Extract provided:
## BEGIN
To adapt the engine for changes in fuel composition or other changes in fueling behavior, a detailed baseline was first run over the 13 SET modes using standard fuel. The data collected was then used to generate start-of-combustion, CHR20, and IMP maps for the engine. These were then used in the control strategy (outlined in Figure 7) to determine whether observed results at a specific mode with different fuels were deviating substantially from the baseline. The tolerance level for the start of combustion timing (based on 15% total heat release valve) was set at 1 degree; the tolerance levels for the IMP and CHR20 were 5% and 10% respectively. These values were selected conservatively, based on the accuracy and repeatability of the sensors. The concept is to bias towards not making a change in fueling unless a significant deviation is detected. It should be noted that further development work would be expected to reduce these tolerances, and hence improve the precision of the correction. The importance of the IMP as a cross-check to the CHR20 is also shown in the figure; to initiate a change in fueling, both parameters have to change by an amount greater than the defined tolerances.

The corrections are applied to timing or injection quantity separately. If the SOC differs significantly from the expected value, the SOI timing of both diesel and gas injections are shifted together until the SOC falls within the expected range. For the fuel quantity control, if both IMP and CHR20 are outside the desired range, the GPW is adjusted to change the mass of gaseous fuel injected per cycle.

Using the IMP does impose a further challenge on the strategy, in that IMP is a function of other parameters beyond fuel energy added. These factors include ambient temperature and pressure (i.e. altitude) as well as EGR level and residual fraction. As a result, further development for production applications would need to include methods for determining whether a specific IMP was valid beyond a simple map look-up. However, for the purposes of demonstrating the control strategy in a controlled laboratory environment, the look-up table was sufficient.


The impacts of fuel composition variation on the 15L HD research engine were evaluated in three steps. First, for the initial evaluation on the base (355 kW) engine, selected modes were evaluated using the base (MN90) and low quality (MN54) fuels. Then, to provide a cycle-composite evaluation, all 13 modes of the SET cycle were run with the base and intermediate (MN65) fuels. The MN65 fuel was used to avoid exceeding any engine hardware limits when run in 'uncorrected' fueling. The cases were run using the base (production) engine calibration, with a target engine speed and a set 'pedal position' (torque request from the test cell controller). This pedal position defined the injection timing and duration, but did not adapt the fueling commands for changes in actual output torque. The combustion sensing strategy was then implemented and the MN65 fuel SET cycle was repeated with the injection timing and gas pulse width automatically corrected based on the strategy. The bulk of the combustion and emissions evaluation are based on this testing.

To evaluate the impacts of low-quality fuel on a high-power version of the 15L HD HPDI engine, the engine was then reconfigured to achieve 390 kW rated power. The combustion strategy expected values (SOC, CHR20, and IMP) were recalibrated for the higher powers based on stock (MN90) fuel. The engine was then run over the SET modes using the MN90 and MN54 fuels, using the combustion sensing and correction strategy for this higher-power configuration.
## END
Recorded information:
## BEGIN
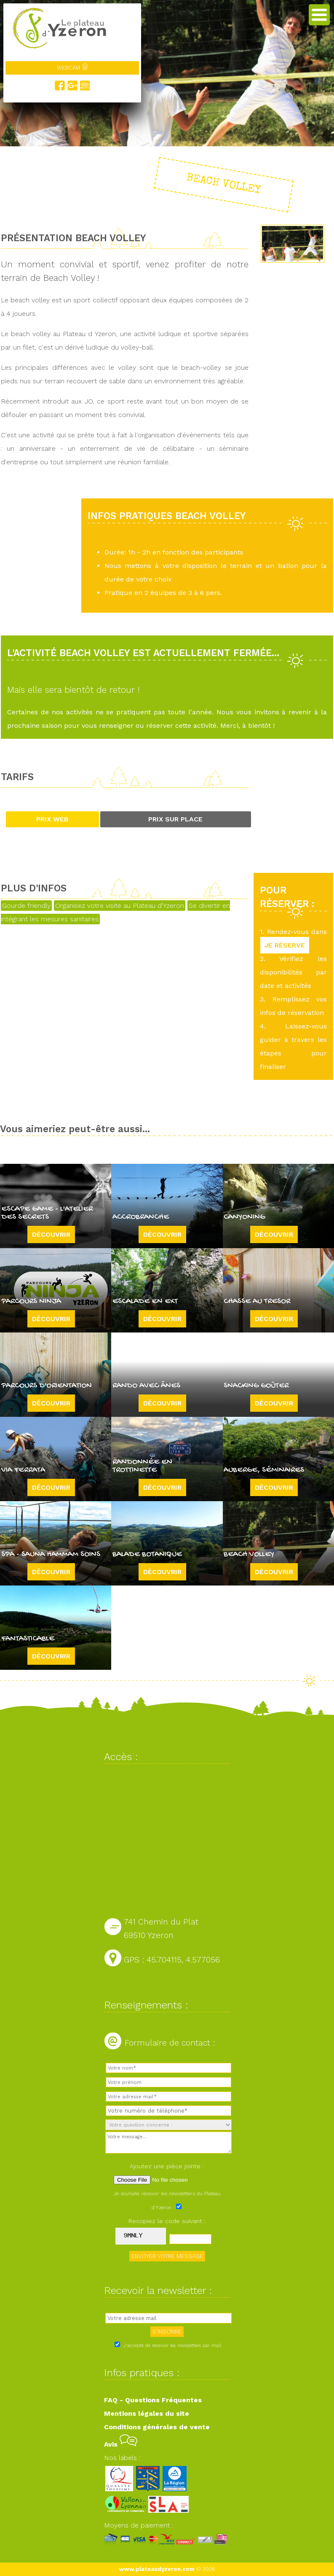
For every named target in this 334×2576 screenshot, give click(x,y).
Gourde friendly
## END
## BEGIN
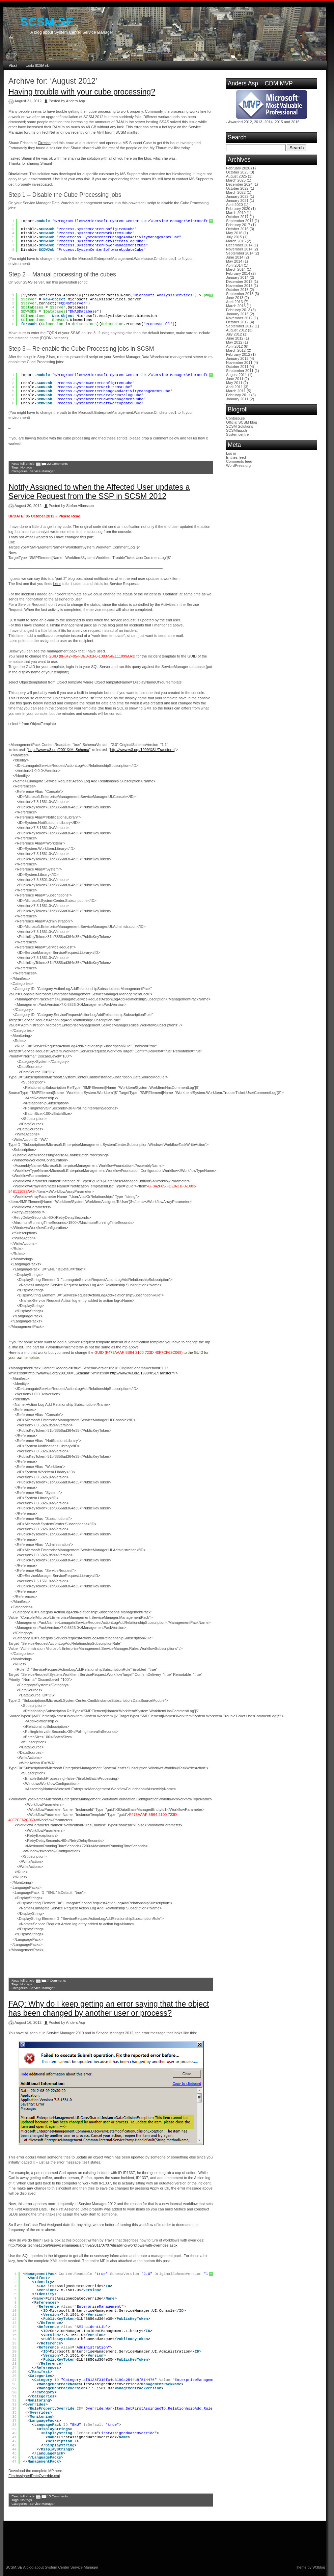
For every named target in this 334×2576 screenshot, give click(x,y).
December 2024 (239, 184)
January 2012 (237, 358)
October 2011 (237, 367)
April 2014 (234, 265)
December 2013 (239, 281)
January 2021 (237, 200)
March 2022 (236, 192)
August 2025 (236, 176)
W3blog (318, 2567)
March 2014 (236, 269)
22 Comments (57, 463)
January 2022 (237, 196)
## END
## BEGIN
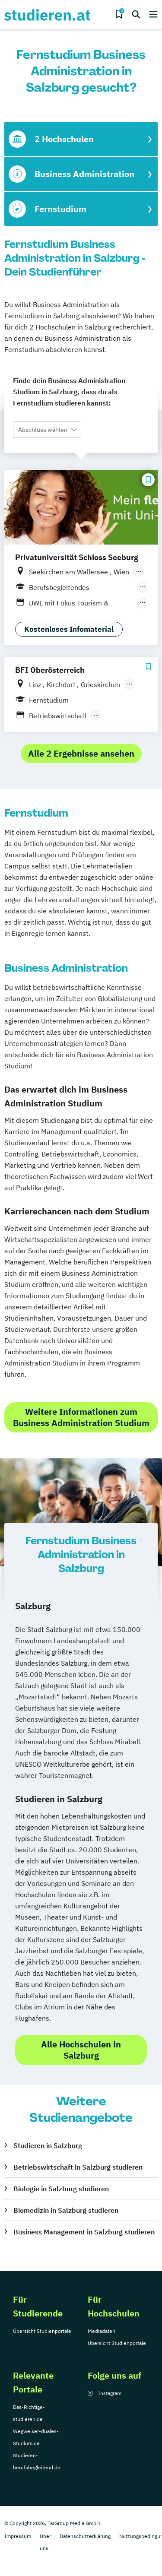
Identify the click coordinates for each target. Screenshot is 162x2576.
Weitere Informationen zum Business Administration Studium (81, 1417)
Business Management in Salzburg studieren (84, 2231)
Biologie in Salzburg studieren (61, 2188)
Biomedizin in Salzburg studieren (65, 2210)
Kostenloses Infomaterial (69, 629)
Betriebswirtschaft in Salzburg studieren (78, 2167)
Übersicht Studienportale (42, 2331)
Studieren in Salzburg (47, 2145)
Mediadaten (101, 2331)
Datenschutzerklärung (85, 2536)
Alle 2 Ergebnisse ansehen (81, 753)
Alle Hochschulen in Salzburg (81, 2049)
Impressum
## END
To-do list:
**a)** Name every factor that the engine fueling passage says affects IMP besides the fuel energy added.
**b)** Answer these from the engine fueling passage:
(i) What tolerance was set for the start of combustion timing?
(ii) What rated power was the engine reconfigured to reach?
(iii) Which fuel was chosen to avoid exceeding engine hardware limits in 'uncorrected' fueling?
**c)** Print the section of the engine fueling passage starting with "Using the IMP" and going on through "table was sufficient.".
The records have nothing to do with this work.

Solutions for each task:
**a)**
- Ambient temperature
- Ambient pressure (i.e. altitude)
- EGR level
- Residual fraction

**b)**
(i) 1 degree
(ii) 390 kW
(iii) The intermediate fuel, MN65

**c)**
Using the IMP does impose a further challenge on the strategy, in that IMP is a function of other parameters beyond fuel energy added. These factors include ambient temperature and pressure (i.e. altitude) as well as EGR level and residual fraction. As a result, further development for production applications would need to include methods for determining whether a specific IMP was valid beyond a simple map look-up. However, for the purposes of demonstrating the control strategy in a controlled laboratory environment, the look-up table was sufficient.